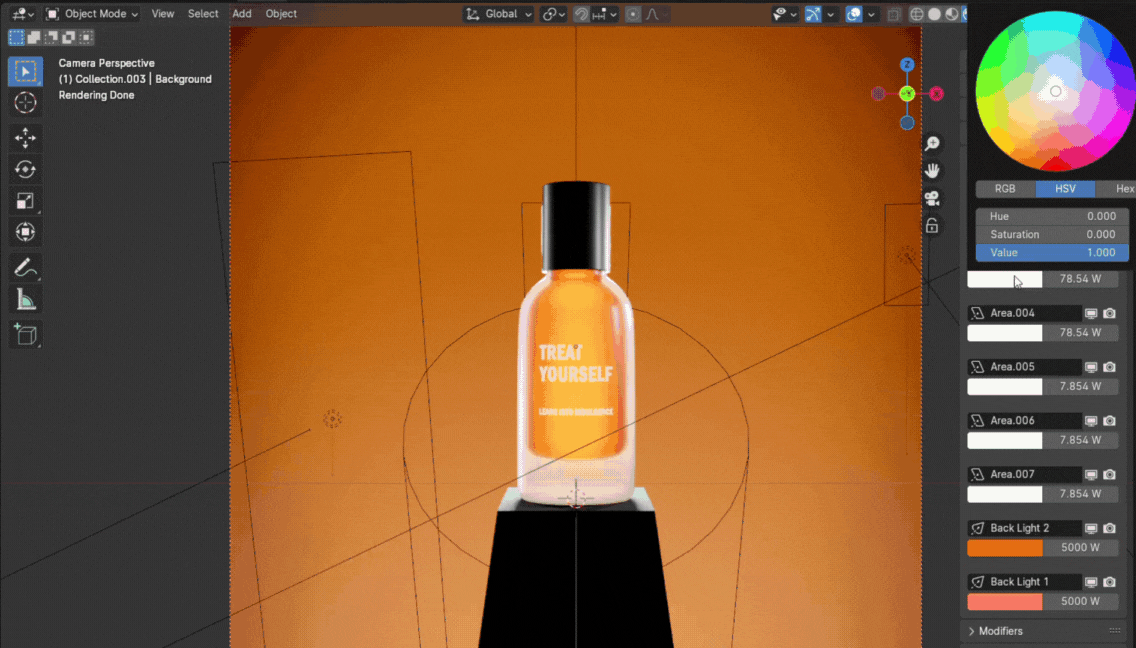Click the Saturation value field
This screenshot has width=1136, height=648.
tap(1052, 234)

* * *

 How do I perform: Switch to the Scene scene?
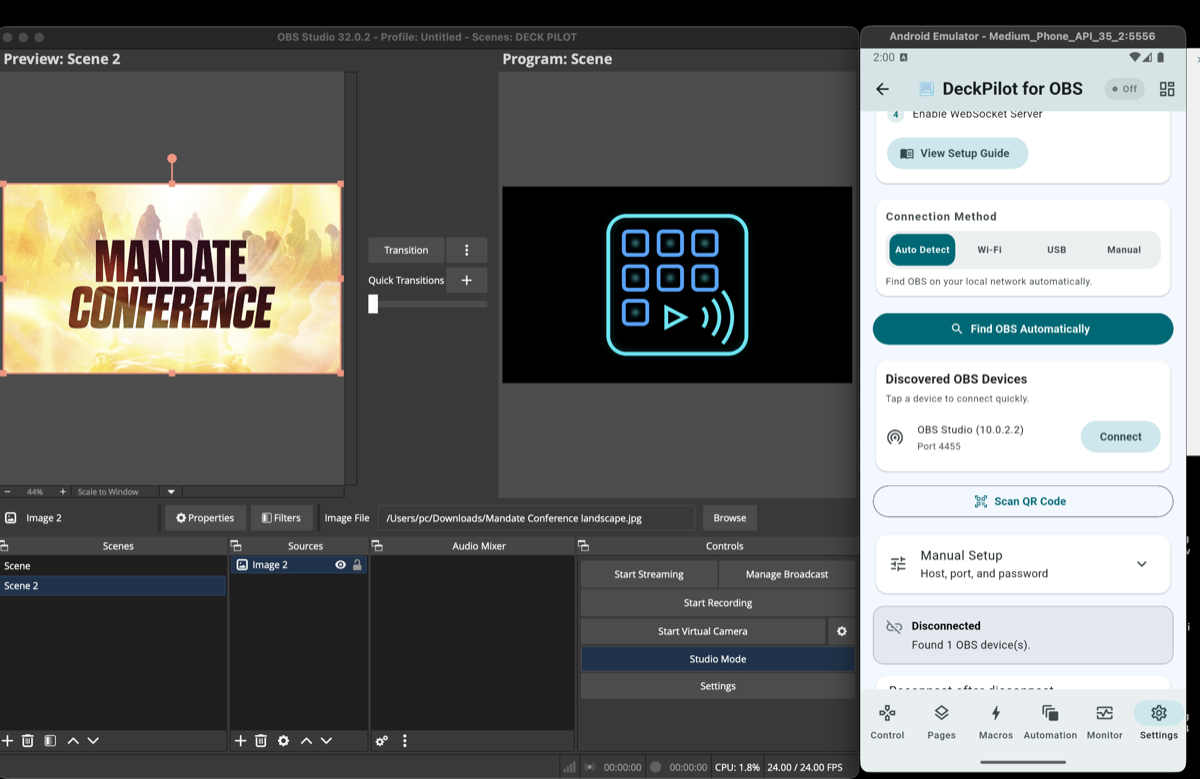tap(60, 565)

→ **Task directions**
Echo the records from the line containing "Click the Saturation value field" through the line containing "tap(1052, 234)", both ends included, and leave the pictures out of the answer.

→ **Result below**
Click the Saturation value field
This screenshot has width=1136, height=648.
tap(1052, 234)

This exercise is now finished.